Y la teoría de la luz se rompe:
la mayor retrocede
como un árbol que cayera del fruto.

Roberto Juarroz

Fragmentación e incertidumbre

Al explorar la obra de Javier Arévalo (1937-2020) se impone una evidencia: nada en ella se ofrece como una totalidad inmediata, algo dado, concluyente y cerrado. La imagen en él —las imágenes— no se entregan, se construyen. No se revelan de una sola vez, al primer pincelazo del ojo, sino que exigen una suerte de desplazamiento que va del ojo a la razón, de la razón a la emoción. La mirada —la suya y la nuestra— avanza, retrocede, se fragmenta. Cada pieza propone una experiencia que no es meramente contemplativa, sino una suerte de llamado a la acción. En su obra, ver es recorrer, ensamblar, reconstruir, participar.

Su obra es, de raíz, un alegato silencioso contra uno de los principios canónicos del arte moderno, el de que el cuadro debe contener una parcela del mundo objetivo dentro de los límites y las proporciones escogidas, las cuales no pueden extenderse más allá de sus límites físicos y simbólicos.

En su universo iconográfico domina la fragmentación, la cual no es solamente un recurso compositivo o una decisión formal. Es un lenguaje en sí mismo. Una forma del pensamiento visual. La imagen se rompe no para desvirtuarse, sino para multiplicar sus posibilidades. Cada fragmento contiene una tensión interna, pero también una promesa: la de unirse a otros fragmentos para producir un sentido totalizador que, por lo demás, nunca será definitivo.

Esta condición fragmentaria no responde a una simple voluntad de ruptura —no en vano se deslindó de aquellos de su generación que hicieron del verbo romper una seña de identidad—, sino a una comprensión más profunda: la experiencia vital —y con ella la memoria, el cuerpo, el paisaje— es siempre discontinua. El conjunto de su obra no pretende abrir ni cerrar nada, sino apenas mantener abierta la herida de lo visible.

Fragmentar es también una forma de resistir a la ilusión de transparencia. Frente a las imágenes que privilegian lo inmediato, lo digerible -lo bello como consenso unánime y no como disenso disruptivo-, Arévalo propone una pintura que se resiste a ser agotada de un vistazo condescendiente. Cada fragmento retiene algo más, algo nos esconde, algo no se revela. La imagen, en lugar de explicarse, se repliega, y en esa retirada será el propio espectador quien deba completar la trayectoria, o bien aceptar, resignado, la imposibilidad de la obra como un simple artefacto bidimensional, cuyo significado y alcance se agota en la pieza misma, en el simple acto de ver, admirar, y darse la vuelta. Su obra nos llama, una y otra vez, a volver con la mirada, a preguntar con el ojo, a disentir.

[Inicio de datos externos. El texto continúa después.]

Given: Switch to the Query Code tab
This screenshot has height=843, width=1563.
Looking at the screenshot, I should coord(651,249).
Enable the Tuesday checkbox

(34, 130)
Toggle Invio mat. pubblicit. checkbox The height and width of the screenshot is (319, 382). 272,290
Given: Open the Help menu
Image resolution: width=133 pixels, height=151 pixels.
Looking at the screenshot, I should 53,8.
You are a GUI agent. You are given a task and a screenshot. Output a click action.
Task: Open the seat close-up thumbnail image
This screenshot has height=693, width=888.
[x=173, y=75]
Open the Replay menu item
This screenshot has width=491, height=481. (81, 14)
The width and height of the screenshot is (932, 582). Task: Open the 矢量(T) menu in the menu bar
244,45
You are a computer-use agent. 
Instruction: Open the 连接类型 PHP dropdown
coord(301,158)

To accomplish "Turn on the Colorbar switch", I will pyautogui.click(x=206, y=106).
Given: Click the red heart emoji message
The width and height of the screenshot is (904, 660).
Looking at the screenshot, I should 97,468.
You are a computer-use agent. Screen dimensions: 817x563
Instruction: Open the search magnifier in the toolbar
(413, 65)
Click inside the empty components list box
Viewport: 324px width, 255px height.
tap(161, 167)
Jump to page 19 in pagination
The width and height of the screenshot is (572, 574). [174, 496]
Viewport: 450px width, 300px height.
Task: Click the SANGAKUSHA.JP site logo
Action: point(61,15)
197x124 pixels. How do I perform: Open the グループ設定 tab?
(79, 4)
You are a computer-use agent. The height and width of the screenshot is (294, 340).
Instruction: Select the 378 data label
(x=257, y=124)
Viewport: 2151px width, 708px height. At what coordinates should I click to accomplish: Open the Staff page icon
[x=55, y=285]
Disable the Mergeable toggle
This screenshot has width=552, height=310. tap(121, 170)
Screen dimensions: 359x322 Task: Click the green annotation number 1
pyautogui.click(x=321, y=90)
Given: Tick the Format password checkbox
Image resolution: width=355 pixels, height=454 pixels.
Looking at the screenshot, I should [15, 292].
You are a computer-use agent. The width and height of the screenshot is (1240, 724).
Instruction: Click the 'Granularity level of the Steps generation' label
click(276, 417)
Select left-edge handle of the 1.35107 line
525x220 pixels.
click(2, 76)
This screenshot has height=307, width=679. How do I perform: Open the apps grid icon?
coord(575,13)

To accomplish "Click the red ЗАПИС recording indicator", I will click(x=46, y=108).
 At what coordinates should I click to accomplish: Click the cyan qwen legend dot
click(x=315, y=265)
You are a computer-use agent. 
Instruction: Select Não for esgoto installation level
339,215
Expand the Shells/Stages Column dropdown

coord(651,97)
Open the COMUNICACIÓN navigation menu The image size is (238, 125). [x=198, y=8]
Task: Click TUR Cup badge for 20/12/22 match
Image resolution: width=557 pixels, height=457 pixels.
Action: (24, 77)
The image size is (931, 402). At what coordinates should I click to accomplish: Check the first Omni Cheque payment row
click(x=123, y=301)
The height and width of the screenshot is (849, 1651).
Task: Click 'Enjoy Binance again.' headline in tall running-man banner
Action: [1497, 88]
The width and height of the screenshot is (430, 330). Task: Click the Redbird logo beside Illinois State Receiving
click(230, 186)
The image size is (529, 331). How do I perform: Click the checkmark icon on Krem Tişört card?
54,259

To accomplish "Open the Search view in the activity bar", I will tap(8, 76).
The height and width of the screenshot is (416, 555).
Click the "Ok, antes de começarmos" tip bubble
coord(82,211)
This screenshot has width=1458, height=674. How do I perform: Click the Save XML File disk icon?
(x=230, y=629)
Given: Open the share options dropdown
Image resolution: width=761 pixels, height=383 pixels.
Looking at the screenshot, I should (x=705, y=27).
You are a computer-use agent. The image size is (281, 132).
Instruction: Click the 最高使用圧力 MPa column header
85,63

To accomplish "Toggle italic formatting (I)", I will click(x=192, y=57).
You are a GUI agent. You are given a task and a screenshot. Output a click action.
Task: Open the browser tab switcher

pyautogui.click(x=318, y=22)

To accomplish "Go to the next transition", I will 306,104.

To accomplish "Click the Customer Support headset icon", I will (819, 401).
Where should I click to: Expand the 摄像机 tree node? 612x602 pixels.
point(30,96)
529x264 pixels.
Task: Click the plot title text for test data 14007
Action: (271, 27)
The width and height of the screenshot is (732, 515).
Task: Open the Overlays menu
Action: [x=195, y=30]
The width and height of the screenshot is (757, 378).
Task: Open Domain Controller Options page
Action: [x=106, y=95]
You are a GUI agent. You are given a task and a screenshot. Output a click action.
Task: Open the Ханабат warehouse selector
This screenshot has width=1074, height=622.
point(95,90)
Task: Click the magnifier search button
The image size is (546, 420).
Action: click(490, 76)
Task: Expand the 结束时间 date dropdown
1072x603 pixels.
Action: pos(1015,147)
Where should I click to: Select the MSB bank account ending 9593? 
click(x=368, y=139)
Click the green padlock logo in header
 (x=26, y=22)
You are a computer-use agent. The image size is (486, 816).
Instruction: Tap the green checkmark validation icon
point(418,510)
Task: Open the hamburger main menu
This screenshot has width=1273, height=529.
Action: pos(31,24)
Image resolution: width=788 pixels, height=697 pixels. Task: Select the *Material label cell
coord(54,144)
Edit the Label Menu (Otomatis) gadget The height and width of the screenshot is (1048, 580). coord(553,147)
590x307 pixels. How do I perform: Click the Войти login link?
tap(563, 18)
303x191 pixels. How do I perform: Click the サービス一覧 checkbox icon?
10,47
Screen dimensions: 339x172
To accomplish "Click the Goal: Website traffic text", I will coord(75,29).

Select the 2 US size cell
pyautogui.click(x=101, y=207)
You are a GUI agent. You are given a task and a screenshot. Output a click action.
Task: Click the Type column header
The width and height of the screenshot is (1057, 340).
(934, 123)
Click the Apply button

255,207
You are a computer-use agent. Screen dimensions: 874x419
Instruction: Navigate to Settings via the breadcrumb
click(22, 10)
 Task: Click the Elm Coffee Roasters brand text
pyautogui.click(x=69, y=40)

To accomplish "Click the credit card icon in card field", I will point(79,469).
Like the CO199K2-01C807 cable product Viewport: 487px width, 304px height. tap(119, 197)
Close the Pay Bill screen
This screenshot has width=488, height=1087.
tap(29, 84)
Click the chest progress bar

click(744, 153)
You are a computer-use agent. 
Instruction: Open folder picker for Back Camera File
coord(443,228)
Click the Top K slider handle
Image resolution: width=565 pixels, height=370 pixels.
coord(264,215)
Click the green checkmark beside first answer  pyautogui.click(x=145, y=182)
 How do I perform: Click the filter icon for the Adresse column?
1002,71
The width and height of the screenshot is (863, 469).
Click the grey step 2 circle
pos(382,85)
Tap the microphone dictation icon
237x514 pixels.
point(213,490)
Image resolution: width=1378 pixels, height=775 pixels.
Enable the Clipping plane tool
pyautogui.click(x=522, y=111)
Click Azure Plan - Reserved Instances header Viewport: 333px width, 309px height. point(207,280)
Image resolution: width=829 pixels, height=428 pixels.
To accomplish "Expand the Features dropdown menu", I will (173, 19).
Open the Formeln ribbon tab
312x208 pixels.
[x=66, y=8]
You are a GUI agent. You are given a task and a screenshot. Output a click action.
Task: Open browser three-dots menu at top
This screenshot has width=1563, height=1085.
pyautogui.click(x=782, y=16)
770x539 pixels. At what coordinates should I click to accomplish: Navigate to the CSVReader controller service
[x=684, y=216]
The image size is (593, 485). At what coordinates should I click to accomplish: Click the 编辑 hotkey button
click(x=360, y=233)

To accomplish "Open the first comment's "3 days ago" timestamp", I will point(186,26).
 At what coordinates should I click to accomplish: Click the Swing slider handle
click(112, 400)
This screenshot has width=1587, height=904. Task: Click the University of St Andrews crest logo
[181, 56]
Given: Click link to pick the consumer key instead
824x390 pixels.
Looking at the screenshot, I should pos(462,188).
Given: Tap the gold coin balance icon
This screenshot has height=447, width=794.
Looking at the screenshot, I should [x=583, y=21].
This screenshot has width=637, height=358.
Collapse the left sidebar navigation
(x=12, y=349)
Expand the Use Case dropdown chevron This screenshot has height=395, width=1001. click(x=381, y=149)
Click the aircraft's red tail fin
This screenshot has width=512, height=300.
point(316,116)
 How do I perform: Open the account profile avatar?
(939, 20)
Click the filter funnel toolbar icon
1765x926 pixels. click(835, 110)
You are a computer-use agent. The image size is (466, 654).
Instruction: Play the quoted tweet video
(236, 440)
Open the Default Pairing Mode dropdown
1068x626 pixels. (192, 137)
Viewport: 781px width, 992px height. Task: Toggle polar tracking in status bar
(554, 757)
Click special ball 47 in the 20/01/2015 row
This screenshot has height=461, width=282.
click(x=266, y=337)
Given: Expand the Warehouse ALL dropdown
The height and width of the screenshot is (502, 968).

A eso se refería Carlos Fuentes al advertir que, a partir de la segunda mitad del siglo XX, la renovación del arte mexicano post muralista admitía en su diversidad de expresiones y formas una constante: “la extensión de [estas obras] depende de la intervención activa del espectador, ya no solo frente a la obra misma, como lo exigía la tradición, sino dentro, alrededor, encima y fuera de ella”.[1]

Hay obras que confirman o clausuran una tradición, otras que solo dejan una puerta abierta que a su vez conduce a un pasillo donde predomina la incertidumbre por encima de las certezas. La de Javier Arévalo pertenece a la segunda: es ventana, puerta, casa y laberinto.

El viaje y el paisaje

La trayectoria de Javier Arévalo puede leerse como un desplazamiento constante, no solo geográfico —el artista como viajero— sino sensorial. Desde sus años de formación en las Academia de Guadalajara y de San Carlos de la Ciudad de México, sus primeras exposiciones en el país, y el salto previsible a la proyección internacional, en este periplo que arranca en 1957, pasa por un momento cumbre con su exposición individual en el Museo del Palacio de Bellas Artes (“Yo el pintor”, 1990), y culmina ya bien entrado el siglo XXI, la mirada y el viaje, el trazo y el paisaje, conformaron cuatro formas de un mismo movimiento.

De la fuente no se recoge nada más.